# Spring Valley... a stroll down memory lane



## mrfishohio (Apr 5, 2004)

When we moved to Ohio in 1966 we used to go to Spring Valley to fish. Ceasar's Creek wasn't begun yet, it was still farmland as far as I know. 
Used to go to the shootng range & there was public hunting grounds at Spring Valley. The lake was about 15' deep and you could camp right there near the parking lot. The bike trail today was still an active railroad track. The little store had food and a swimming pool close by you could pay to swim in. There was a hand pump in the campground to get your water from. I seem to recall a shack of sorts on a peninsula that ran diagonal into the lake with boat or canoe rentals, maybe bait too. I think (not sure). The lake was drained around 1969(?) because I know I was 16 & driving then, or maybe just rode with someone. Here's some pictures I took back on 3-6-2000 which happens to be my birthday too. It was a nice warm day. 



















The Little Miami River runs behind this West side of the lake. I think those old stumps were part of the peninsula.


----------



## mrfishohio (Apr 5, 2004)

Here's the old store...restaurant. You could eat in, breakfast, lunch, etc & get ice cream from an old freezer.








Here's the old water pump, the campground is grown over now with sapplings & trees.  








Here's where the overflow stream from Spring Valley meets the Little Miami River- just to the right, that point there is the point of it, this shot is from below the creek, after crossing the bridge.


----------



## mrfishohio (Apr 5, 2004)

Here's more shots of the Little Miami River behind Spring Valley Lake/Marsh  









This is above the overflow creek, looking at the rapids.










You can feel the rapids in this shot.


----------



## mrfishohio (Apr 5, 2004)

This one was titled "best" so I guess it was my favorite of the bunch. the rocks running out are below the overflow creek. I took some of the above pictures standing on those rocks.

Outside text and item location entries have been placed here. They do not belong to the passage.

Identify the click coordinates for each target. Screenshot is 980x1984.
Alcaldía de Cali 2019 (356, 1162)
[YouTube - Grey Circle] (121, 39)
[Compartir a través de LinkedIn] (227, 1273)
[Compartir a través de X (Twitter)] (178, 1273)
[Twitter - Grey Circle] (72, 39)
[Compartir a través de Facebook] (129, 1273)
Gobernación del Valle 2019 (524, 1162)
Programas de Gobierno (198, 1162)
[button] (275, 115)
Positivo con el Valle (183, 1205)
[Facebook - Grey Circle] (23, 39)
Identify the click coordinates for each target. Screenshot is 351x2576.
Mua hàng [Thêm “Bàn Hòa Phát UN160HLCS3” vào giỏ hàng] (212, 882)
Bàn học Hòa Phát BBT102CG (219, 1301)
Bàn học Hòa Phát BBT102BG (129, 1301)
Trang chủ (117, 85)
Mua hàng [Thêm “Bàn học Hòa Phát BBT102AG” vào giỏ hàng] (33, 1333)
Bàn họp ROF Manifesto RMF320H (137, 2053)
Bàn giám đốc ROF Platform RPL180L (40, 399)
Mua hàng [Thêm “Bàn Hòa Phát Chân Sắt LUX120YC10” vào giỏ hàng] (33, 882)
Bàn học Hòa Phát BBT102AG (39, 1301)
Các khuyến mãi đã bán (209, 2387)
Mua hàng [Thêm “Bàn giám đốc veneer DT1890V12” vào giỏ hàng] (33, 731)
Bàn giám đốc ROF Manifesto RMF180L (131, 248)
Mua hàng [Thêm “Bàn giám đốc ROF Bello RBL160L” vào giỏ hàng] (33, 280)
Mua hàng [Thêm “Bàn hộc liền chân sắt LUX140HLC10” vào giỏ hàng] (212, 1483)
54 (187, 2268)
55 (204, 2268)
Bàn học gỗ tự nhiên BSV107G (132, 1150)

A rare photo of the photographer off the timer, maybe the first time I used the timer on my Maveca fd-81 camera.  Alos happened to be my 48th birthday.


----------



## Bassnpro1 (Apr 6, 2004)

awesome, thanks for the pics!


----------



## TheKing (Apr 15, 2004)

Those are some great pictures. Is there a set of directions on how to post pictures. All I can find is a way to give a link to them.


----------



## catfishhunter1 (Apr 5, 2004)

Great story and pictures thanks for sharing.


----------



## Tee (Apr 5, 2004)

Yes, That is a great story and great pictures. Also, Happy Birthday Mrfishohio!!


----------



## flathunter (Apr 5, 2004)

Ah, the good ole days!


----------



## jethro (Apr 11, 2004)

Is there any water in that lake yet? I am assuming not. I hope they can get it straightened out again. My dad has always told me stories of the great fishing that used to be there.


----------



## Lewis (Apr 5, 2004)

Thanks for the great pics Mrfish!
Have you ever considered becoming a professional photographer?
I think you missed your calling.
Again,great photos!


----------